To: "Omo Oaiya" <omo at wacren.net>
Cc: "AfriNIC Resource Policy" <rpd at afrinic.net>, "Andrew Alston" <Andrew.Alston at liquidtelecom.com>
Date: Wednesday, September 24, 2014, 2:34 AM
Asking
AfriNIC staff to implement the spirit of the policy rather
than taking care to write what we really want as a community
into the letter of the policy is a very dangerous
request.
If you had a
loosely written policy to a dozen people and ask each of
them to explain the spirit of the policy, it is unlikely
that more than one or two of them (at best) will come
particularly close to the original author’s stated intent
for the policy.
More
importantly, you will probably have at least 12 different
(and often some of them radically different) ideas as to the
core intent of the policy.
I agree that the allocation is
suspicious, but if the postmasters say that the
justification supplied meets policy, then I believe we must
trust them absent any strong evidence of fraud. Share
suspicion alone is not sufficient.
I suspect that the domains are being
used to host VPNs and are likely serving end-users outside
the region via these VPNs. Currently, there’s nothing in
AfriNIC policy to prohibit that. I leave it as an exercise
for other members of this list to decide whether there
should be policy to prohibit such allocations.

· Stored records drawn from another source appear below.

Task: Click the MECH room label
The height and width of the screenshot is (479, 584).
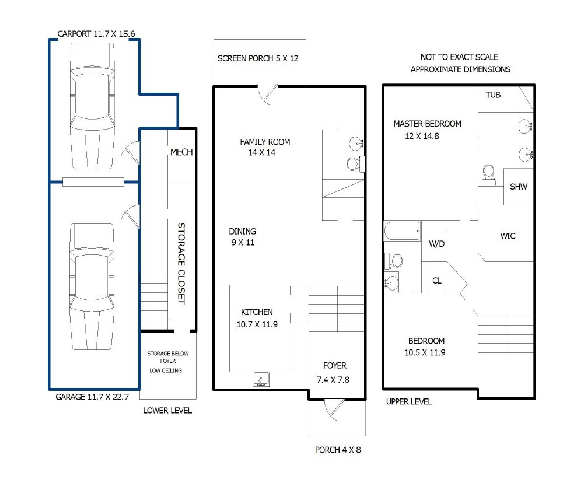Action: pos(181,152)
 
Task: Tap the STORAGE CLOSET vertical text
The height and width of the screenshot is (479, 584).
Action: pos(181,263)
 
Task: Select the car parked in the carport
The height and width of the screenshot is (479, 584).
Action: pos(92,106)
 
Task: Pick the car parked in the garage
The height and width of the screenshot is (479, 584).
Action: pos(92,287)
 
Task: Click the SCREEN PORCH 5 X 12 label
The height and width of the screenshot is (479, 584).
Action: pos(258,58)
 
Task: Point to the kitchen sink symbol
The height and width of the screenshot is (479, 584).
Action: pos(261,379)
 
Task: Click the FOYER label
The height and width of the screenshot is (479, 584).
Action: pos(334,366)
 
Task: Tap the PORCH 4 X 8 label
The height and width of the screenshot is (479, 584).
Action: pos(338,450)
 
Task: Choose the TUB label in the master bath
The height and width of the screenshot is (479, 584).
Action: pos(493,95)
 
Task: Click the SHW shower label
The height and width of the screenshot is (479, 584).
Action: pos(519,187)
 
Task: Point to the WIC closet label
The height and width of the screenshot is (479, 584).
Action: pos(508,236)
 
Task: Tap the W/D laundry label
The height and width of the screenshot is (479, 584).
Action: pos(437,244)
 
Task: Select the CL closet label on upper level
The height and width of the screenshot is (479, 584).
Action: pos(437,281)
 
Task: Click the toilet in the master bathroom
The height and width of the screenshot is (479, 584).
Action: pos(488,175)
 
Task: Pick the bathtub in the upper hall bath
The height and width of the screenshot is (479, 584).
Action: pos(402,231)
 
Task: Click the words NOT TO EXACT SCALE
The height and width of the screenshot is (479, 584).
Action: pos(459,57)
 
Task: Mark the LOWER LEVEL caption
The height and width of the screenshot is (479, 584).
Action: pos(167,411)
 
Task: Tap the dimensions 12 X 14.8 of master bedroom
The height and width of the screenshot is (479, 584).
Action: pos(422,136)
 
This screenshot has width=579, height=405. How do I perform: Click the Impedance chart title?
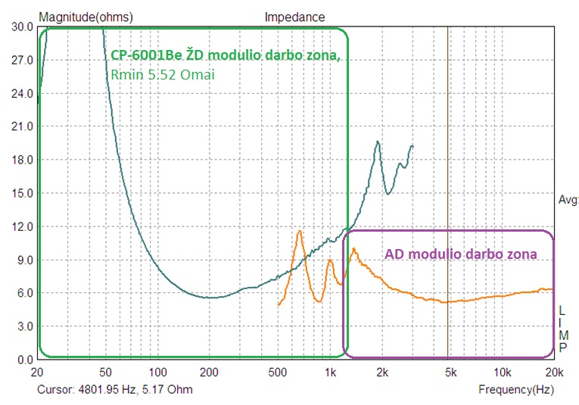294,17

I will say this… Regardless of how
we hand out the remaining IPv4 addresses, the simple reality
is that IPv4 will soon be much less important than having an
IPv6 deployment and I believe that the community would be
better served by aggressively implementing IPv6 than by
handwringing over the mechanism by which the limited IPv4
free pool is drained.
Owen
On Sep 23, 2014, at 5:39 AM,
Omo Oaiya <omo at wacren.net>
wrote:
Hi
It is easy enough to say the
"community" does not participate and this may be
true but the "community" also needs to feel its
voice can be heard. We also don't all have to be
involved in policy making to see the obvious.

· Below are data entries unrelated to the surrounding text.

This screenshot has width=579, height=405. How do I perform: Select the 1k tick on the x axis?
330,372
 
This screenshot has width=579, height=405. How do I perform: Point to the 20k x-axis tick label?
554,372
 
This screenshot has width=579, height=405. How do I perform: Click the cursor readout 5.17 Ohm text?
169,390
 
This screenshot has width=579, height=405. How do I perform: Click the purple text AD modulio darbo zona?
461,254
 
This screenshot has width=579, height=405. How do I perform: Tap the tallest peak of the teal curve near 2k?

Policies are only ideas. It is the
implementation that counts and quite often the spirit is as
important as the letter. Writing yet another policy does
not necessarily fix the issue. Some of the policies that
have been suggested have outcomes that are satisfied by the
requirements for justification in existing policies. What
we perhaps need to revise is our understanding of the
content and contexts of existing policies.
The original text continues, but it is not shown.